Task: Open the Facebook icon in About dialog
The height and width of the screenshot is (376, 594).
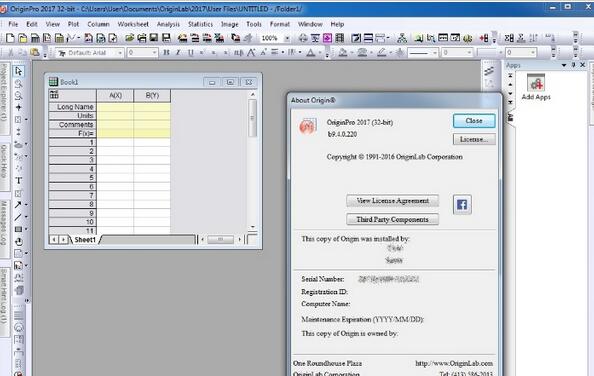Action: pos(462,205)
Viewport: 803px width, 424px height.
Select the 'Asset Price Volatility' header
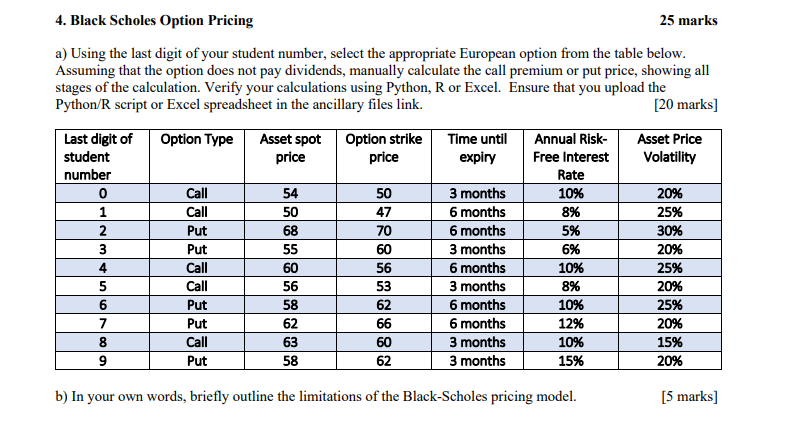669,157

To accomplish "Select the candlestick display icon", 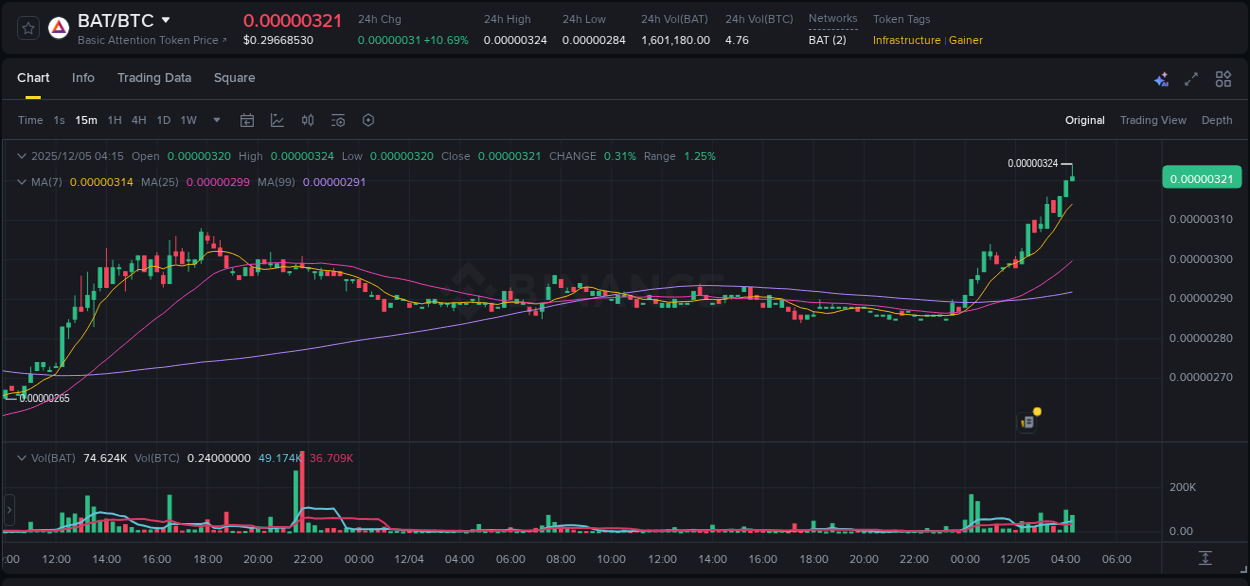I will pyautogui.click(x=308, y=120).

==

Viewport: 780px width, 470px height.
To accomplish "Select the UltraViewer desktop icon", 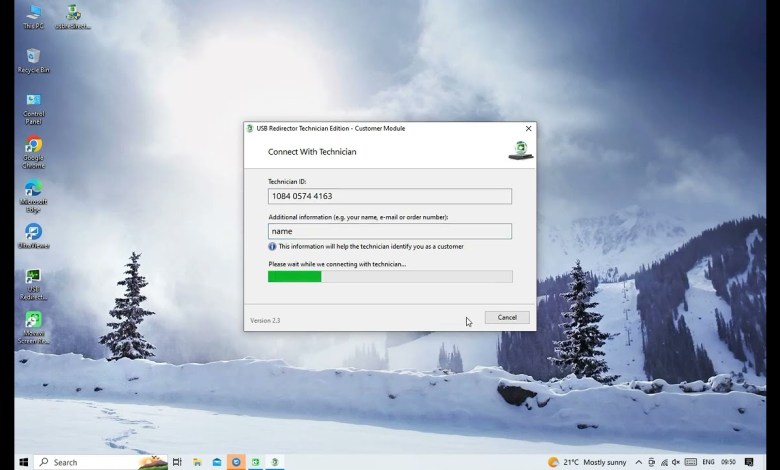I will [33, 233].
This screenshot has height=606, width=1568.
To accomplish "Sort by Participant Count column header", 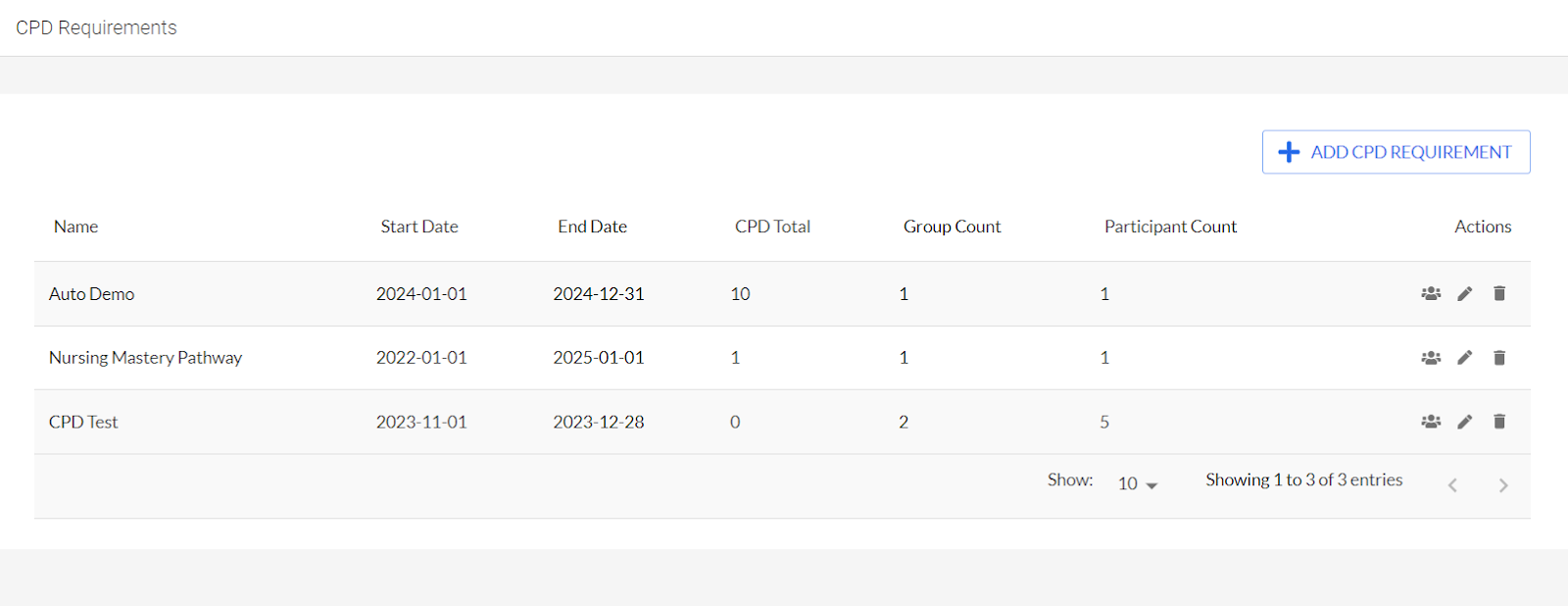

What you should do: Whenever a line of the material holds the word "Viewport", copy it out.

Result for this exercise:
Viewport: 803px width, 424px height.
Viewport: 780px width, 470px height.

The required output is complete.